To jest archiwalna wersja serwisu nj24.pl Tygodnika Nowiny Jeleniogórskie. Zapraszamy do nowej odsłony: NJ24.PL.

"Protest tak, bojkot nie" - rozmowa z Justyną Kowalczyk

"Protest tak, bojkot nie" - rozmowa z Justyną Kowalczyk

Rozmowa z trzykrotną triumfatorką Pucharu Świata w biegach narciarskich, multimedalistką olimpijską, wielokrotną mistrzynią Polski i świata, Justyną Kowalczyk

Protest tak, bojkot nie

- Przed panią tylko jednej narciarce Fince Matikaninen udało się trzy razy z rzędu wygrać Kryształową Kulę. W klasyfikacji wszech czasów lepsze od was są tylko Rosjanka Jelena Wjalbe (5 zwycięstw) i Norweżka Bente Skari (4). Czy królowa nart czuje się spełniona po wyczerpującym sezonie?

- Tak. Przede wszystkim dlatego, że zrobiłam wszystko, aby dobrze biegać. Ten sezon dostarczył mi najwięcej szczęścia. Był super, choć nie doskonały. Do tego zabrakło czterech sekund, bo o tyle z Marit Bjoergen przegrałam w Oslo złoty medal mistrzostw świata w biegu na 10 km stylem klasycznym. Wielką chwilą był trzeci sukces w prestiżowym Pucharze Świata i nowy rekord, w sumie 2073 punkty w klasyfikacji generalnej. Sezon 2010/2011 to 121 dni i 27 startów, 300 dni poza domem, blisko 1 200 godzin ćwiczeń i kilkanaście tysięcy przebiegniętych kilometrów. O zarobkach nie rozmawiam.

- Jak zniosła pani porażki z Bjoergen? Ona wygrała 12 z 18 biegów PŚ. Drugie miejsce było dla pani zarezerwowane?

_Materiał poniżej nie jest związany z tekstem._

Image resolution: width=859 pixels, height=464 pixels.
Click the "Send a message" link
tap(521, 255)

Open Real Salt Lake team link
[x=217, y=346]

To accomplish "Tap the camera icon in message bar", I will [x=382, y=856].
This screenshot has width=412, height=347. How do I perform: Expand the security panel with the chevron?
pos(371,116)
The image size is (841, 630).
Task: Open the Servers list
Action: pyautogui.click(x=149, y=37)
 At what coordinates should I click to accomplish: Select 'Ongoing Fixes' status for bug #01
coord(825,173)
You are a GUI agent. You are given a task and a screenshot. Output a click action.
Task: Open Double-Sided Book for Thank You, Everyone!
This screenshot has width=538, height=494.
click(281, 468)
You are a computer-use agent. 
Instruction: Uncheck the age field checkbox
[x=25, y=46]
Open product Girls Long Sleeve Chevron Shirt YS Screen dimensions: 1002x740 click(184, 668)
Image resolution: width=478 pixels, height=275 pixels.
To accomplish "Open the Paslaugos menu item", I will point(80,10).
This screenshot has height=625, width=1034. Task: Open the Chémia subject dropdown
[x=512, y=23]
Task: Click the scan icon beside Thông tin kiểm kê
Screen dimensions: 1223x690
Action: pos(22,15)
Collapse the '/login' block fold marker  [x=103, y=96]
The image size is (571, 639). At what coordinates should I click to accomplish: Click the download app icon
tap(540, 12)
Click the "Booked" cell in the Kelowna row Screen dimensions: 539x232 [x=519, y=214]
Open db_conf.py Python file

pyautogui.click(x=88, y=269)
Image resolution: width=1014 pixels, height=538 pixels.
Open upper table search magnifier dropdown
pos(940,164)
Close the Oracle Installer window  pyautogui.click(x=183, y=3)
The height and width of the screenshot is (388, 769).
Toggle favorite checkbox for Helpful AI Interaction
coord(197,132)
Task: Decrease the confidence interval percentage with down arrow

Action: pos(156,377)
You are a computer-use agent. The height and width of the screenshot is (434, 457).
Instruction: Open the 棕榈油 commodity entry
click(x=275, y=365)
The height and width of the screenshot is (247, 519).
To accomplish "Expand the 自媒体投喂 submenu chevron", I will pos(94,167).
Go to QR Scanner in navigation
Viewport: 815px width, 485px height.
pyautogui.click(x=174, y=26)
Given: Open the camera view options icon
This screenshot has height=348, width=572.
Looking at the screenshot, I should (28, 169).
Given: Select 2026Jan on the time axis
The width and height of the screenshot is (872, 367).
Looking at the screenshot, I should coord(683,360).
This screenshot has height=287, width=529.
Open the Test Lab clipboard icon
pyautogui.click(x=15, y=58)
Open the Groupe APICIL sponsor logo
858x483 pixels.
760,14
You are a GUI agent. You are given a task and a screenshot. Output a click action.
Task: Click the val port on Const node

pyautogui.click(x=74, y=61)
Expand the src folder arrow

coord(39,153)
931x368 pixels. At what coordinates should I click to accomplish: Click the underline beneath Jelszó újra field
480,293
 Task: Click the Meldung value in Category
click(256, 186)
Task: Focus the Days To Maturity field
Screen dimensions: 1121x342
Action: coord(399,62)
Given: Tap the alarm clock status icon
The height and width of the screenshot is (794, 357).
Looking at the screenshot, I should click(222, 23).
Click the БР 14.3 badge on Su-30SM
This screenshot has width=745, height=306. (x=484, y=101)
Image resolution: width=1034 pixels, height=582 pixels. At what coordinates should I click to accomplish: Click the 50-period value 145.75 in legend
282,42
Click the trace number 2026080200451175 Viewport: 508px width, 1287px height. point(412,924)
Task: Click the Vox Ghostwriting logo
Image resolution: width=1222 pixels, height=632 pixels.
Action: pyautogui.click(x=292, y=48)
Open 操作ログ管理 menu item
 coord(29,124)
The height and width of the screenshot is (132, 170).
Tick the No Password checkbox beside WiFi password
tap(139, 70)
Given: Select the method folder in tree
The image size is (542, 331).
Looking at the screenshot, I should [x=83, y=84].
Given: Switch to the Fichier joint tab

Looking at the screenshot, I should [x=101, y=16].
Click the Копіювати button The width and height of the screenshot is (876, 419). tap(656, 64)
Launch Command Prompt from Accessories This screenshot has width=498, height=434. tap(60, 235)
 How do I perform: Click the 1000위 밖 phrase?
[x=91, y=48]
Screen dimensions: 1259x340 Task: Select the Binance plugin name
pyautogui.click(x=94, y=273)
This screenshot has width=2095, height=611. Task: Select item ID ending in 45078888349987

- Starałam się najlepiej jak potrafię. Trudno jest przegrywać i mieć poczucie bezradności. To najgorszy stan. Paradoksalnie jestem bardziej wytrzymała psychicznie i fizycznie, osiągnęłam najlepszą sportową dyspozycję, a wygrywałam mniej niż kiedyś. Na pytanie która z nas jest lepsza odpowiadam: Spośród chorych na astmę, alergię i cukrzycę to najlepsza jest Bjoergen, spośród zdrowych Justyna Kowalczyk. Klasykiem stały się moje słowa z konferencji w Oslo: W erze astmatyczek srebro jest złotem. W finałowych zawodach w Falun w pierwszej czwórce tylko ja byłam zdrowa. Chyba w tym sporcie jestem już reliktem. Zwykłą dziewczyną bez wspomagania medycznego.

- Gdy zabraknie Roberta Kubicy i Adama Małysza na pani skupią się wszystkie nadzieje polskich kibiców.

- Już nie z taką presją sobie radziłam.

- W poprzednich sezonach wyjazdy do Rosji uniemożliwiły Justynie Kowalczyk starty w mistrzostwach Polski. Po dwóch latach przerwy wróciła pani na jakuszyckie trasy. To wielka gratka dla narciarskich fanów. O rywalizacji z krajowymi rywalkami trudno mówić, gdyż zostały one z łatwością zdeklasowane w każdym z trzech biegów. Była pani bezkonkurencyjna, lepsza o dwie klasy.

- Zrobiłam to dla kibiców. Bardzo lubię przyjeżdżać do Jakuszyc. Tutaj przy trasach biegowych, dodam najlepiej przygotowanych w kraju, widziałam sporo dzieciaków. Potem byłam przez nie oblężona. To bardzo mile. Prezes BP Julian Gozdowski obiecał mi zamkniętą dla zawodników i bezpieczną (rolki nie mają hamulców), 5-kilometrową trasę asfaltową na letnie, nartorolkowe treningi. Wtedy dla utrzymania mistrzowskiej formy i do następnych zawodów Pucharu Świata nie będę musiała wyjeżdżać za granicę.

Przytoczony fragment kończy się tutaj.